より優れた混練能力とより長い滞留時間によりPP-g-MAの存在下でのPP/PA6のブレンドは反応プロセスであるため、従来型スクリューと比較して分散型スクリューの滞留時間が長く、ポリマー鎖が反応する時間が確保され、PA6の末端への無水マレイン酸のグラフト反応が促進された可能性があります。

循環混練の条件下で従来型スクリューを使用すると、通常最も効果的なブレンド成分の分散が促進されることが期待できます。しかし、観察された粒子サイズは1.12μmで分散型スクリューで観察された0.45μmのほぼ2倍以上でした。ただし、今回の検証では従来型、分散型スクリュー共に配合や混練条件は最適されていないことを考慮する必要があります。

 

図6は引張試験の結果です。各ブレンドの破断伸びは「分散型-連続混練」>「従来型-循環混練」>「従来型-連続混練」の順番でした。この結果は、SEM画像の平均粒径の結果とよく相関がとれています。分散型スクリューを用いた連続混練により、最小の粒子サイズと最高の破断伸びが得られます。言い換えると、粒子サイズが小さいほど早い段階の破断を防ぐことができます。基本的に界面現象(界面強化)と併せて粒子サイズが小さいほど、界面の表面積が大きくなるため破断伸びが大きくなると結論付けることができます。

結論

ポリマーを連続混練して良好な分散と分配を達成するために、2つの重要なパラメータがあります。
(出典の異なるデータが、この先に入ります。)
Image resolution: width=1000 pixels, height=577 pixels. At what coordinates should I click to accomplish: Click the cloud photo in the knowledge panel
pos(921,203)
1つは混練中に適切なせん断変形と伸長変形を行うことです、もう1つは変形下での十分な滞留時間です。特定の混練システムに適したスクリュー設計によりこれら2つの重要な要素に対応することができます。今回の研究では、MC40で確立されている循環混練に加えて、新設計の分散型スクリューを使用することを実証しました。新設計スクリューによりポリマーコンパウンドの少量の混練処理(顆粒状、フレーク状及び粉体などかさ密度に応じて1時間当たり約250g~3.0kgの処理)を連続混練で行うことも可能です。さらに、図7に示すようにMC40とウォーターバス、ペレタイザーを組み合わせて、連続してペレット化するシステムとして運用することも可能となります。

References
1-Martin, C.Twin Screw Extruders as Continuous Mixers for Thermal Processing: a Technical and Historical Perspective. AAPS PharmSciTech 17, 3-19(2016).
2-Wahit M.U., Hassan A., Rahmat A.R., Lim J.W. and Mohld Ishak Z.A., Effect of Organoclay and Ethylene-Octene Copolymer Inclusion on the Morphology and Mechanical Properties of Polyamide/Polypropylene Blends, Jounal of Reinforced Plastics and Composites, 25, 933(2006).